◆ **The problem**: Among the lines below, count those with the word "computer". Answer with the number only.

Segment Start: The records

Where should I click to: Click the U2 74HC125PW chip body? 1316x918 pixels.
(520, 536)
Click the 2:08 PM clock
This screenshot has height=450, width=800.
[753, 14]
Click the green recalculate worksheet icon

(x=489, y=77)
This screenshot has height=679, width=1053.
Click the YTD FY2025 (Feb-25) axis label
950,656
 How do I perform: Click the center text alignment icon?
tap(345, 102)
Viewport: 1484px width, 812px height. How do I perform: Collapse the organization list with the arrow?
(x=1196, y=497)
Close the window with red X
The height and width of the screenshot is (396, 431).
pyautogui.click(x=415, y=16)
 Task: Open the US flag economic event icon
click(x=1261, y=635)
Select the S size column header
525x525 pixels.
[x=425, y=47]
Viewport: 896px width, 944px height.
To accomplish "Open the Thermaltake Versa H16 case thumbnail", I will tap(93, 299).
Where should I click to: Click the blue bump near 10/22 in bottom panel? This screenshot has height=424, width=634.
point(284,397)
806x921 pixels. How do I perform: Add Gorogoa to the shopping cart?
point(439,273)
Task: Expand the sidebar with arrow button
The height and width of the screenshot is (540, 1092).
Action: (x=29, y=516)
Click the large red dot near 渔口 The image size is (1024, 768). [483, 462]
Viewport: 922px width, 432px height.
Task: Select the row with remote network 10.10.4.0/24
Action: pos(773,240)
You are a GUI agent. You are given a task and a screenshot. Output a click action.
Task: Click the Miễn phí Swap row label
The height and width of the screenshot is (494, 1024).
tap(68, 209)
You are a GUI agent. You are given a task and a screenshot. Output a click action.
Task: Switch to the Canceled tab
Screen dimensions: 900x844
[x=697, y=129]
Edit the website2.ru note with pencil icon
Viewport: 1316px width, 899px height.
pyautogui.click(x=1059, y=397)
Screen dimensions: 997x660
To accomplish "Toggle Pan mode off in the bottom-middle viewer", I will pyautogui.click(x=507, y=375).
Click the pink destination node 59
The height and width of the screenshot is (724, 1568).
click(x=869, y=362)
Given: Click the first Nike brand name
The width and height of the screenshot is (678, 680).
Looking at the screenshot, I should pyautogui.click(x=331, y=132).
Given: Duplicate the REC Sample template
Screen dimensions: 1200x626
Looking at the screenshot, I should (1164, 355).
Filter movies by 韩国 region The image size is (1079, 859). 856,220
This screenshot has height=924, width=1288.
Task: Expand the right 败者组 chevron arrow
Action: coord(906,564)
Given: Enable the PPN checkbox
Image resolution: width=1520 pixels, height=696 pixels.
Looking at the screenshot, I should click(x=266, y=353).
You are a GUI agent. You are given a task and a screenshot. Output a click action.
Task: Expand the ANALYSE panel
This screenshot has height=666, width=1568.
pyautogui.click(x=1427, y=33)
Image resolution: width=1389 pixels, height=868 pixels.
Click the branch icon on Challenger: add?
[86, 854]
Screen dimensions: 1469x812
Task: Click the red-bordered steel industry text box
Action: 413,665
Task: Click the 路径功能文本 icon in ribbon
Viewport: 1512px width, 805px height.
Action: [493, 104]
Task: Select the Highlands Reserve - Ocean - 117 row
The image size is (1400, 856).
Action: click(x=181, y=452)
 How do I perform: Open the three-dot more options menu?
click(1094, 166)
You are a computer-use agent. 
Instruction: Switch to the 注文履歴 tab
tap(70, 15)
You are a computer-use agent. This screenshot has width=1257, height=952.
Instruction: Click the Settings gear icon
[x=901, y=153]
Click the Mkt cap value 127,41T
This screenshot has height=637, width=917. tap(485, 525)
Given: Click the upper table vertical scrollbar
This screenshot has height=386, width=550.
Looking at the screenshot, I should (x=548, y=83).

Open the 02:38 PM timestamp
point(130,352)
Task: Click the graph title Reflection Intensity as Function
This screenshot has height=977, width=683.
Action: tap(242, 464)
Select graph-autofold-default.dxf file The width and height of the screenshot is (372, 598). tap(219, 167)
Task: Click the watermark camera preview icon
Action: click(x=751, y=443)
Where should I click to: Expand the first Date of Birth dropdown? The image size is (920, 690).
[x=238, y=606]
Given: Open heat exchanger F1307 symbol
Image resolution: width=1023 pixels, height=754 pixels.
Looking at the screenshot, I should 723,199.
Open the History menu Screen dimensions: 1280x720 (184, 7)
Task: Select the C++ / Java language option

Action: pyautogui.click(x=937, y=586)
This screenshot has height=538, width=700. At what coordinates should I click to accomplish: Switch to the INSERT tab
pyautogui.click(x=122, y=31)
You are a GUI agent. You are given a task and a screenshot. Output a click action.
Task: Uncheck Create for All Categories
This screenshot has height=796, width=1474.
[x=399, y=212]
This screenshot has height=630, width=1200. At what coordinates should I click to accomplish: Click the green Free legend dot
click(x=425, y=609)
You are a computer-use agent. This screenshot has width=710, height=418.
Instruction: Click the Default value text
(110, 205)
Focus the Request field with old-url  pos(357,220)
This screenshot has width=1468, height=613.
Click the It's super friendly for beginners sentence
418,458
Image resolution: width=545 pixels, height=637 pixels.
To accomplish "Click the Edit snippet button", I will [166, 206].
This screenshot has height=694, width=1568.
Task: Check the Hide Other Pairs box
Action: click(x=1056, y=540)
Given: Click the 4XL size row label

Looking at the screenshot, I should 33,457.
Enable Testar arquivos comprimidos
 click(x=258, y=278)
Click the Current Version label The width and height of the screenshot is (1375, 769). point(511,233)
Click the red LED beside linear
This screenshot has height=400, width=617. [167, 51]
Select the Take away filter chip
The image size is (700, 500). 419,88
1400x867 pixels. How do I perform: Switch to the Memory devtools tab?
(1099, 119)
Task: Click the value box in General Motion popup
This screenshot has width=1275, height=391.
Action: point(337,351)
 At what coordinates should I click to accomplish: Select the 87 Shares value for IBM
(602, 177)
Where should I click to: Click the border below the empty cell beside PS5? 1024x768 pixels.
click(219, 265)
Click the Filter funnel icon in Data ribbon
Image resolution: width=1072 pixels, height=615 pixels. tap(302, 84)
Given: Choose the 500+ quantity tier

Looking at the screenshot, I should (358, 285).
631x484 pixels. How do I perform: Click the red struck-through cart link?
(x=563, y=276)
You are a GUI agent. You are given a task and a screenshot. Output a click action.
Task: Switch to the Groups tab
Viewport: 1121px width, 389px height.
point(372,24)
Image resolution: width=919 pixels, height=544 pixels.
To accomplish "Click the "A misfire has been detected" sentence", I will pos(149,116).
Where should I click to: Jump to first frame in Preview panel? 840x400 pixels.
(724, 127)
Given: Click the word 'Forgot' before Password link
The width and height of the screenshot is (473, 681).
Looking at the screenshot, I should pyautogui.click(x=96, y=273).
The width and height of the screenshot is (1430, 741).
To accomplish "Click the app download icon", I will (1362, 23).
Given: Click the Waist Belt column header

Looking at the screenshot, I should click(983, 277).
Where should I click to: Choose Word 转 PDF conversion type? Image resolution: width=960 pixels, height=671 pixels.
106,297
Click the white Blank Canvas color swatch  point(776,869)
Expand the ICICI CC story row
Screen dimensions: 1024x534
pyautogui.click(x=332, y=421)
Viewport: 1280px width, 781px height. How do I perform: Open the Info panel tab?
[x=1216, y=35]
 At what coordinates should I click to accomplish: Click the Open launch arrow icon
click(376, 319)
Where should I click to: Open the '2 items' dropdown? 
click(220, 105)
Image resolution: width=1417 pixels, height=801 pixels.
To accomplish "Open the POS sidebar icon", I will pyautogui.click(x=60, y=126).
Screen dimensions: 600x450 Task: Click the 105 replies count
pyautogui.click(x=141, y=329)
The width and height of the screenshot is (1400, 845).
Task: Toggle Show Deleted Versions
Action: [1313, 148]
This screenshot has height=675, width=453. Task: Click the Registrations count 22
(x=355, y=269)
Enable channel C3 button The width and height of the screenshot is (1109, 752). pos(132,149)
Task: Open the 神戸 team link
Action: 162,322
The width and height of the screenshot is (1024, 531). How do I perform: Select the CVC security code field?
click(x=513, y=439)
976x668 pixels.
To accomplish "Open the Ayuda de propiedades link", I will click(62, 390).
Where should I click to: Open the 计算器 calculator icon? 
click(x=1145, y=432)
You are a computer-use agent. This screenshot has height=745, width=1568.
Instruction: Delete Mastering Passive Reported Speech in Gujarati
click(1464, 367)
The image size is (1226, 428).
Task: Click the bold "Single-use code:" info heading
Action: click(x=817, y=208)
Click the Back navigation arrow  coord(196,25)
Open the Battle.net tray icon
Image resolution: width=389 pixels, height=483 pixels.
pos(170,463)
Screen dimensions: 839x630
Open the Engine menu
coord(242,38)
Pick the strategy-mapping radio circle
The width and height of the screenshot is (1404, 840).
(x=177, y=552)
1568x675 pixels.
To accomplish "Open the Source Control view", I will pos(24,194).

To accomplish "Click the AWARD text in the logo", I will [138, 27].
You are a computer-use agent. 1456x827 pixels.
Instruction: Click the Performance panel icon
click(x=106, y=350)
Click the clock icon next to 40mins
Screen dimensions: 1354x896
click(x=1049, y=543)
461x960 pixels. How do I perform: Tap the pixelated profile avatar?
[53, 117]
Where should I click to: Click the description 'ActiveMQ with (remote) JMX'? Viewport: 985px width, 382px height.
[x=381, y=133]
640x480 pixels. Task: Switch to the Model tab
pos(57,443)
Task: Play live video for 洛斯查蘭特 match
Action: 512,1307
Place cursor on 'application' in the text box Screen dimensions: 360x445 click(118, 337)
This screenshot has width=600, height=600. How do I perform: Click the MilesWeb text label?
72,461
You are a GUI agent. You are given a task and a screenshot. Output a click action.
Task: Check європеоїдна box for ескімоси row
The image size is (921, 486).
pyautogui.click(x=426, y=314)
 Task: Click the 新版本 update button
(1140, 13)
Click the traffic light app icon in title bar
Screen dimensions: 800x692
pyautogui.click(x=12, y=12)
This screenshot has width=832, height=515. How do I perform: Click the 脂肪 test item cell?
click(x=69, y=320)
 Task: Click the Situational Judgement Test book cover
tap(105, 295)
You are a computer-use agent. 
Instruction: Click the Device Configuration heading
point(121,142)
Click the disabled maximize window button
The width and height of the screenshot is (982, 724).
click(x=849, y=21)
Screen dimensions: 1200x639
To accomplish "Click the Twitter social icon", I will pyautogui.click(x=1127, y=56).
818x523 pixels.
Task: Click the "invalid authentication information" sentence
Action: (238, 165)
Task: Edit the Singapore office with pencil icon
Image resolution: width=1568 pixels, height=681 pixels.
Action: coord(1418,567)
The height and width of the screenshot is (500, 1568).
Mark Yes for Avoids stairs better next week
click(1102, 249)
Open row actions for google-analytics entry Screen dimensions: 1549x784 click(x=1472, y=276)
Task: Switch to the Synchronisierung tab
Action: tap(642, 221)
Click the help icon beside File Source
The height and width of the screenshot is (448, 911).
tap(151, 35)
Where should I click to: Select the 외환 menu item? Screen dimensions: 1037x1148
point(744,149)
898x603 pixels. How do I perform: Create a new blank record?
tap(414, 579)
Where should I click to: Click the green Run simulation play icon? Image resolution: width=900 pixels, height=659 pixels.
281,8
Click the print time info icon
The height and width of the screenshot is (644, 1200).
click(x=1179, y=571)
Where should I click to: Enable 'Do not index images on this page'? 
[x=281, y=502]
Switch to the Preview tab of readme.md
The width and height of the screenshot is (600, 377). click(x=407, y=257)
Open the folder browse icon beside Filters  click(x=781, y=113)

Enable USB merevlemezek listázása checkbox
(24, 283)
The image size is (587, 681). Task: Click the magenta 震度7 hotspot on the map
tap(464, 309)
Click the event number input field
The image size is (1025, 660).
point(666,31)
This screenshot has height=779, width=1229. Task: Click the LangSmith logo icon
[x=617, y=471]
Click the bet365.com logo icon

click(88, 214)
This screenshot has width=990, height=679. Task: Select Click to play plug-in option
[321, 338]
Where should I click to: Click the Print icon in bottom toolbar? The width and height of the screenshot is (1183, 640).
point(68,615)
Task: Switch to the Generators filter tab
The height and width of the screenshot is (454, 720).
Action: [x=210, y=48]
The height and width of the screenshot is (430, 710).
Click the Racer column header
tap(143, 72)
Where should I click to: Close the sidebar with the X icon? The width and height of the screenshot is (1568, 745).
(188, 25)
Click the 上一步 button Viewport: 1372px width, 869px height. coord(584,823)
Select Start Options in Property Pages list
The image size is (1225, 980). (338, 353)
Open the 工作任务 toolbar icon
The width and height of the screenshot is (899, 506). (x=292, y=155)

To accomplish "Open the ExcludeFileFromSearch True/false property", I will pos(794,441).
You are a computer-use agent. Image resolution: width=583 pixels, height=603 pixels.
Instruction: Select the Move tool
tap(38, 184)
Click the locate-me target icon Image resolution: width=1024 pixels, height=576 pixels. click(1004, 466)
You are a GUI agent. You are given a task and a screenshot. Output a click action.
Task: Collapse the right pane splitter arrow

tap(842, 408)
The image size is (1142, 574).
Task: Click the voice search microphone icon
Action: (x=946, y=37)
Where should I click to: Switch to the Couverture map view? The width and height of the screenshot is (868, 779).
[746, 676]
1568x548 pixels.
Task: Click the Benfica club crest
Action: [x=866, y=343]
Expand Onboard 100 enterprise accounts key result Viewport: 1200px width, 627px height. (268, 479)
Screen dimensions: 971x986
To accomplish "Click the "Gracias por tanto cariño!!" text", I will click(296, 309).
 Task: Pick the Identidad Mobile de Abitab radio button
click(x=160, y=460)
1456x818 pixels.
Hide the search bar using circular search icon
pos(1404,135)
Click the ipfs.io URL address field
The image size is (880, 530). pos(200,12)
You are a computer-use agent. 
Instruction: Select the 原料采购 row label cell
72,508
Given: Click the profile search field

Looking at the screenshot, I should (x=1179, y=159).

Segment End: The records

◆ **Solution to the exercise**: 8